**Problem to work on**
Output the records below verbatim, minus the pictures.

**Data provided**
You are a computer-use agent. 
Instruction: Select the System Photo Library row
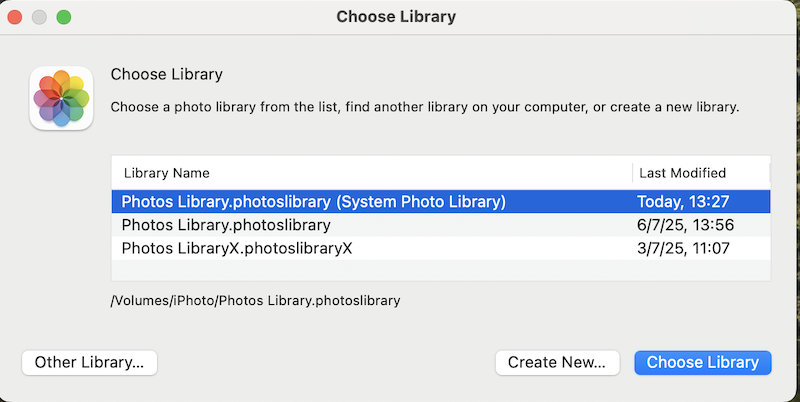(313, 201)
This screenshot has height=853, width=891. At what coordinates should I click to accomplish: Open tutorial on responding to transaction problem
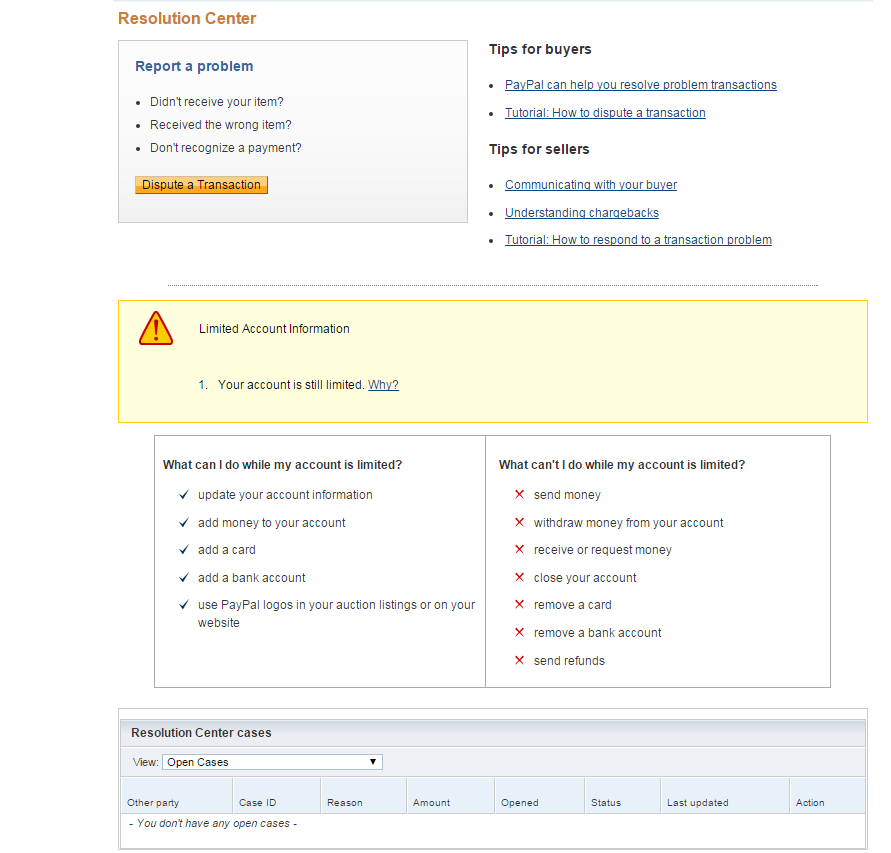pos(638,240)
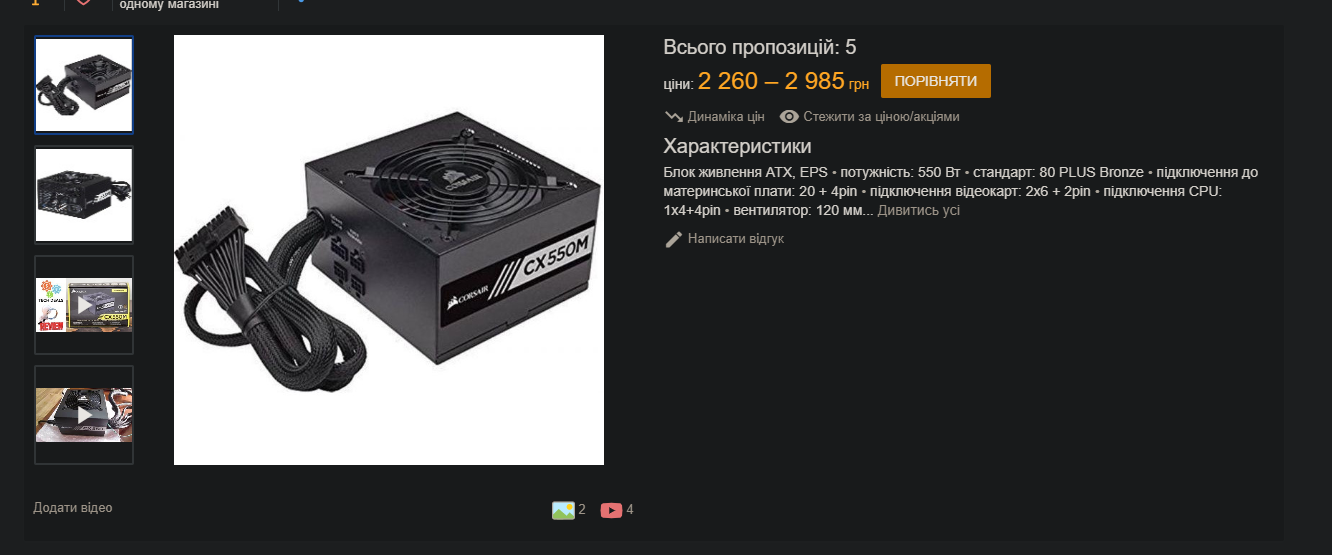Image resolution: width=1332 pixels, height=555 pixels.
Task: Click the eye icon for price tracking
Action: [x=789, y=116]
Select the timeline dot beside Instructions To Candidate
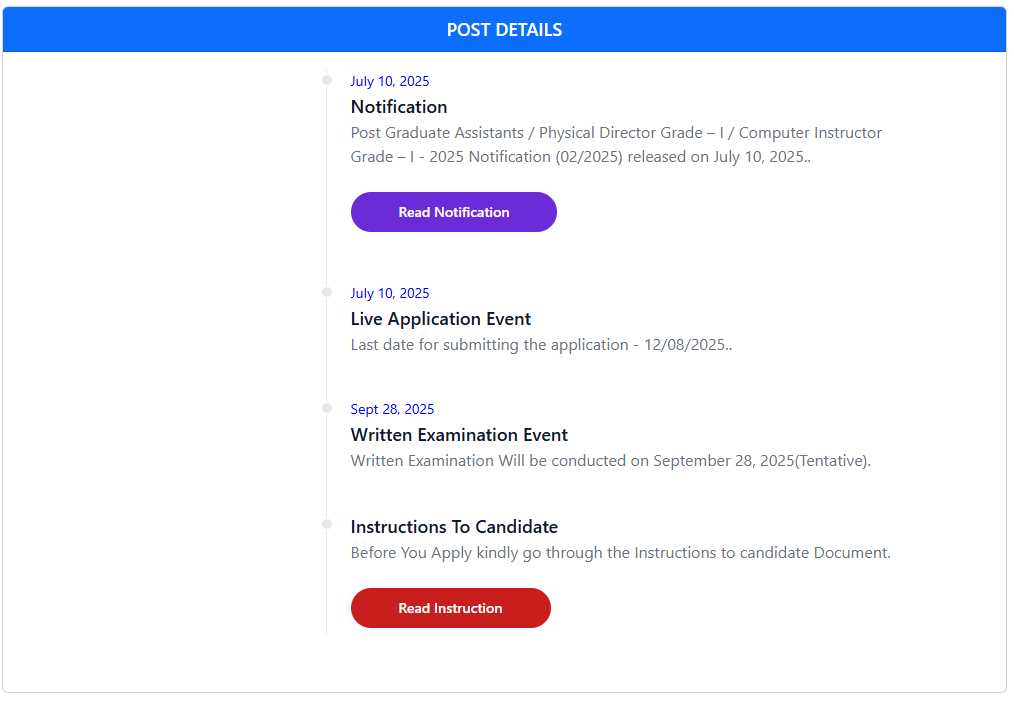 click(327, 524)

**Output below**
You are a computer-use agent. 
Instruction: Select the System Photo Library row
(313, 201)
This screenshot has height=853, width=891. At what coordinates should I click to accomplish: Open tutorial on responding to transaction problem
pos(638,240)
Image resolution: width=1332 pixels, height=555 pixels.
Task: Click the eye icon for price tracking
Action: [x=789, y=116]
Select the timeline dot beside Instructions To Candidate
 click(327, 524)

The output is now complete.